Norway joins EED “Governors” in time for Board Elections
The 7th board meeting in 3 years also drew conclusions and noted highlights of EED’s first years of work.
Now with Norway, the 44 members of the EED Board of Governors reelected its civil society experts: Sandra Breka, Senior Vice President of the Robert Bosch Stiftung, Pavol Demes, senior German Marshall Fund fellow and author on democracy & civil society, and Lisbeth Pilegaard, independent expert on civil society and gender issues. MEP Elmar Brok, Chair of the EP Foreign Affairs Committee, was reelected as Chair as EED’s Board of Governors, and Spain and Romania were reelected as the country representatives in the Executive Committee. The 7th board meeting in 3 years also drew conclusions and noted highlights of EED’s first years of work.
In 2015, EED also contributed to the European Neighbourhood Policy’s review by surveying and inviting its grantees and partners to advise what their countries need to foster democratic transition. EED’s work was also evaluated by the European Parliament and by external evaluation experts. Both concluded that the EED is fulfilling its role to fill the gaps in European donor support for democracy in the European Neighbourhood.

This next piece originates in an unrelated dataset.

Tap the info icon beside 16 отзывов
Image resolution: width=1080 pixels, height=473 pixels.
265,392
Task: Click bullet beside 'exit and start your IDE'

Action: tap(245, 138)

2015 was also a “pilot year” for a gradual expansion. However, with no additional resources, we were limited in our outreach and support beyond the European Neighbourhood. EED has thus “organically grown” to support Russian and Bahrain initiatives. Even focusing on the initial EED geographic mandate, EED’s human resources are strained.
Numerous members commended EED for its work. Sweden said it “steps over our expectations” and manages to “help activists overcome some of the many difficulties they are facing.” The Swedish representative also specified that EED “not only make statements – but also takes quick actions”. Denmark added a word of caution: “though far beyond our expectations”, EED must now sustain its “cruising altitude”.
The United Kingdom praised the “excellent” EED annual report, but also shared concern of EED-funded initiatives going bust, once funding ends. Pilegaard responded that some support is intentionally short-term and “one-off – to move the political agenda in a certain context, at a certain time”: “not all young civil society actors want or need to become institutions with board meetings and statues etc.” EED Director Jerzy Pomianowski also noted that several initiatives have enabled partners to “graduate” to larger and more complex funding partners.
The EED Executive Committee and "reflection group" advised on setting up the next three years of operations. The slogan “Supporting the unsupported” remains a topic of debate, and EED continues to find the right balance between supporting new and promising, yet at the same time experienced and credible partners, with sufficient administrative capacities. In addition to fine-tuning and consolidating EED’s guidelines and operational priorities, the "reflection group" suggested to further link EED’s work to EU foreign policy review processes. To further engage EED members and deepen discussion in less formal formats.
Two partners were invited to provide external partner views of EED and its environment. The Head of Centre UA, Oleh Rybachuk, described the challenges of Ukrainian reforms: “They [GOV] do democratic transitions in a soviet way. They have no training in communications – of explaining to citizens the why, what and how – who are the stakeholders, who is responsible etc.” Instead he points to Ukrainian civil society as the only ones capable to stimulate and monitor effective democratic reform.
Dina Al Khawaga from the Arab Reform Initiative noted how EED is supporting “a widening civil society – individuals, movements and groups” to do “tangible innovative work”, rather than simply focusing on “formal actors”.